▶ _Aim of the task_
Transcribe the stretch of data from the very beginning through the line containing "(552, 138).", word for word and with the pictures left out.

▶ _Recorded data_
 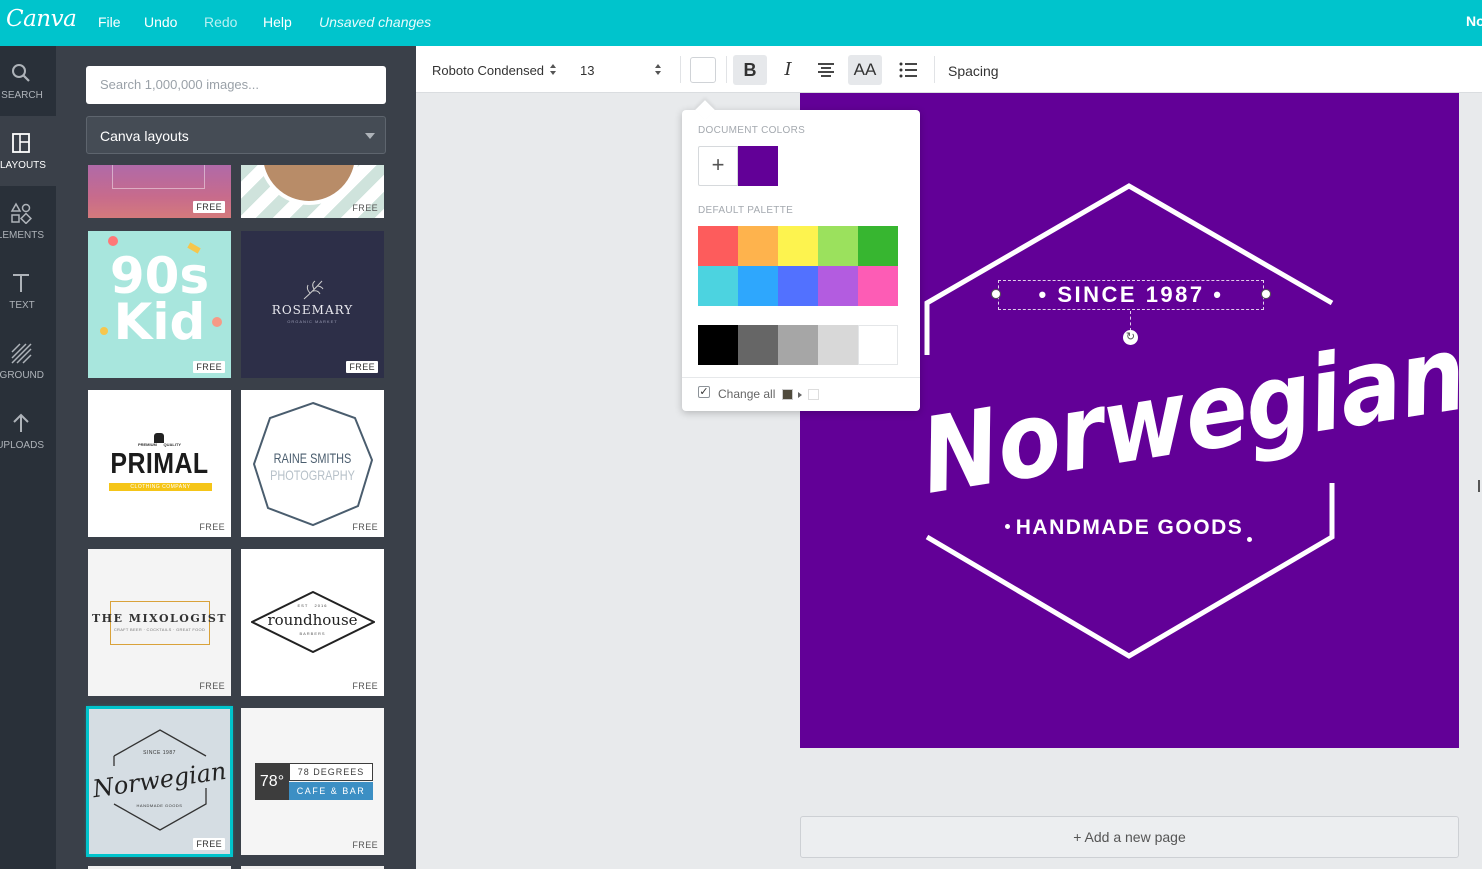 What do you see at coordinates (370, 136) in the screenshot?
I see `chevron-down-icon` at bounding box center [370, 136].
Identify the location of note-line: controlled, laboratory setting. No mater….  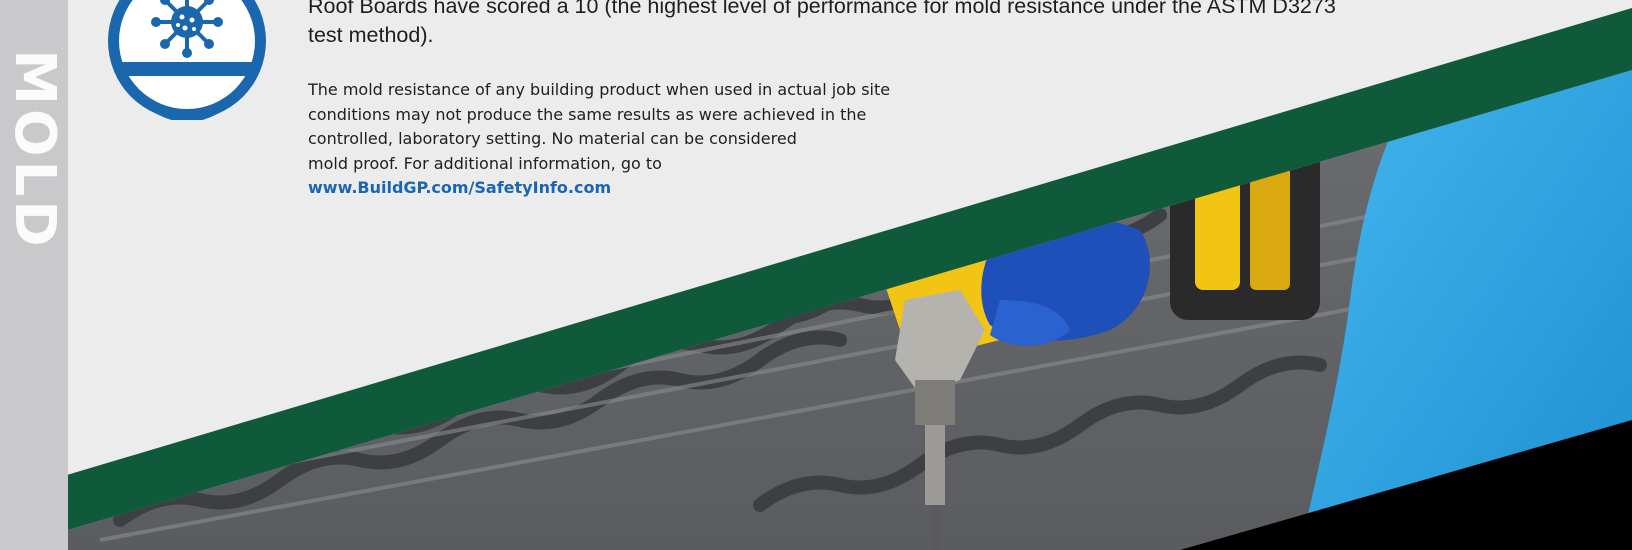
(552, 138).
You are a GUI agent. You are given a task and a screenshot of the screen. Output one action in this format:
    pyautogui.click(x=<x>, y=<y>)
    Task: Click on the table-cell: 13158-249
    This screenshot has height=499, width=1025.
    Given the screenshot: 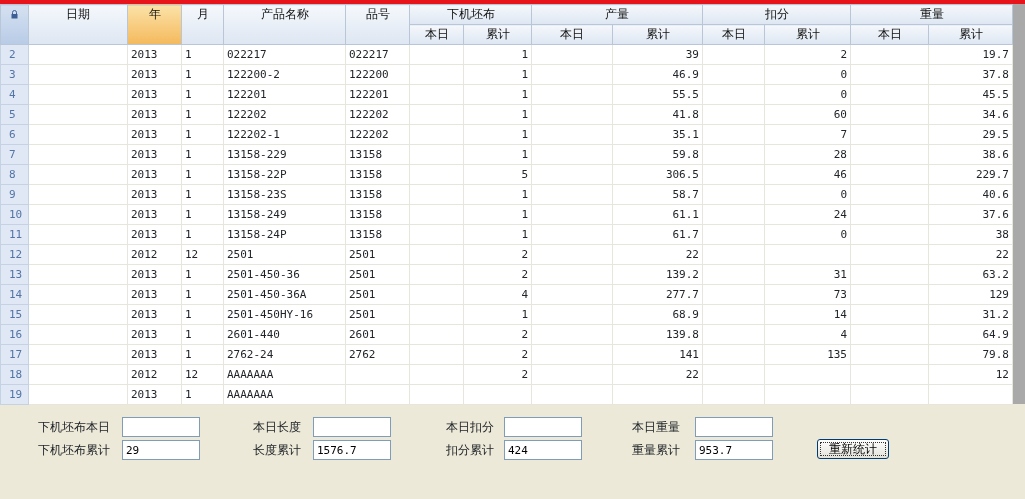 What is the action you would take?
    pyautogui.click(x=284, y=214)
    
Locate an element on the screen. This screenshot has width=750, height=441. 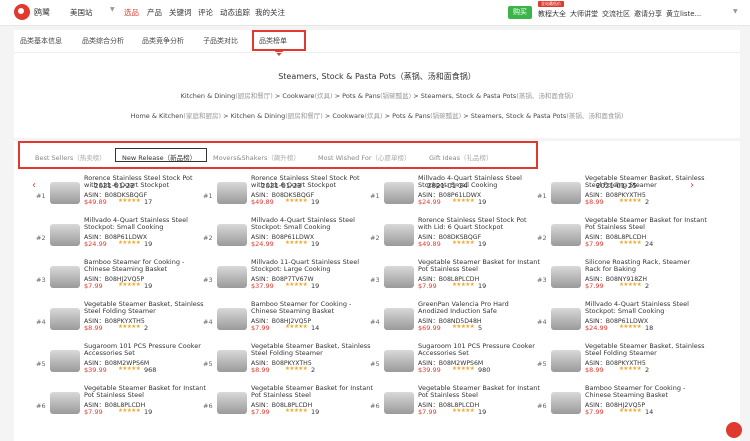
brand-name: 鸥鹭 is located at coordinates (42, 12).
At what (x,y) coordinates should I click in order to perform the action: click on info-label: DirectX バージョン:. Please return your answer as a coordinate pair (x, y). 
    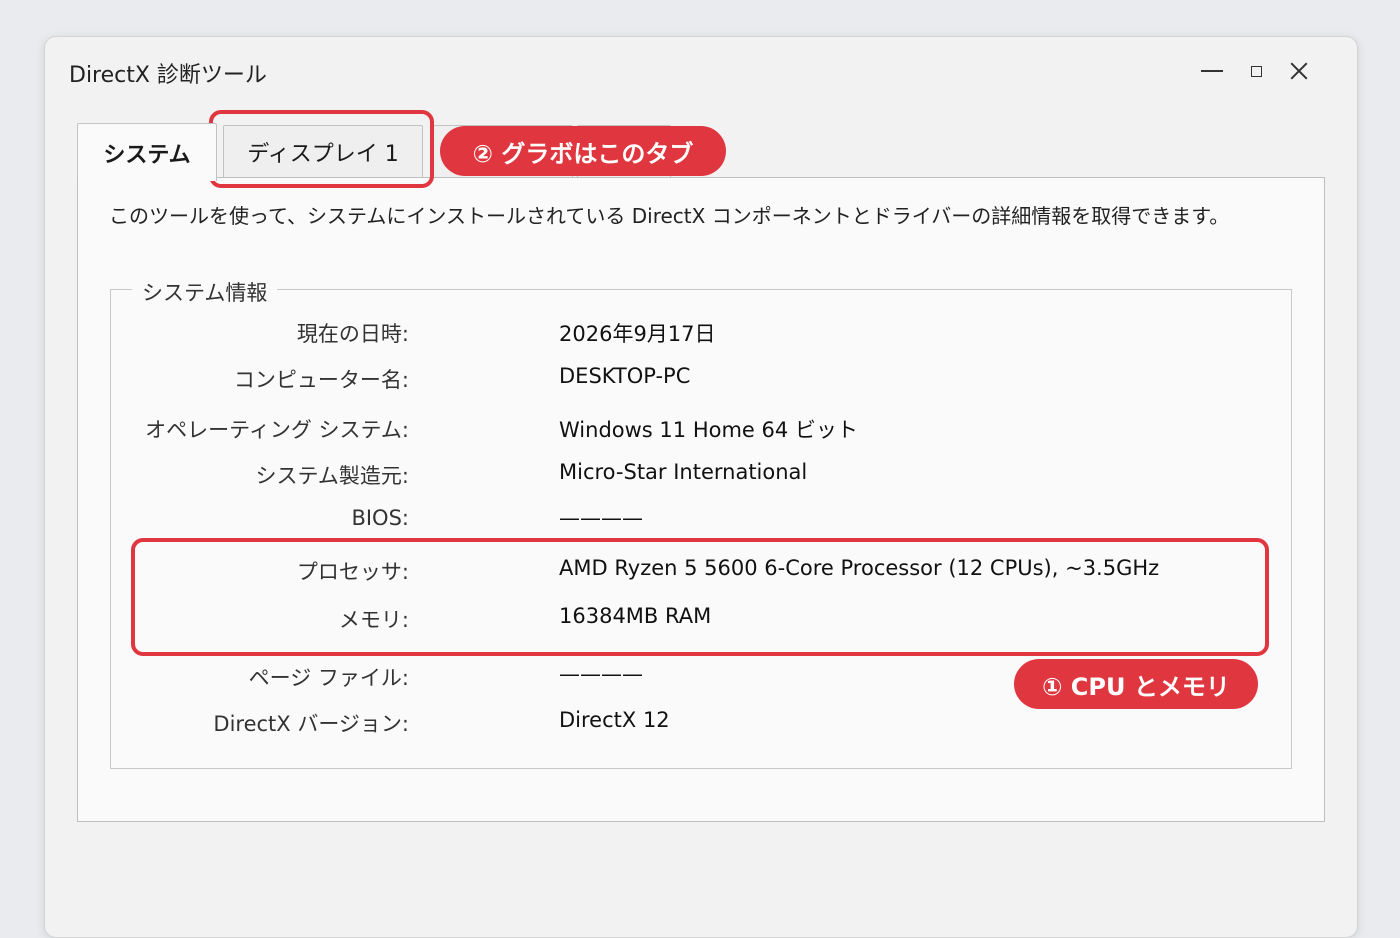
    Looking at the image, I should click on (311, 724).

▶ _Answer below_
  What do you see at coordinates (370, 136) in the screenshot?
I see `chevron-down-icon` at bounding box center [370, 136].
Identify the location of note-line: controlled, laboratory setting. No mater….  
(552, 138).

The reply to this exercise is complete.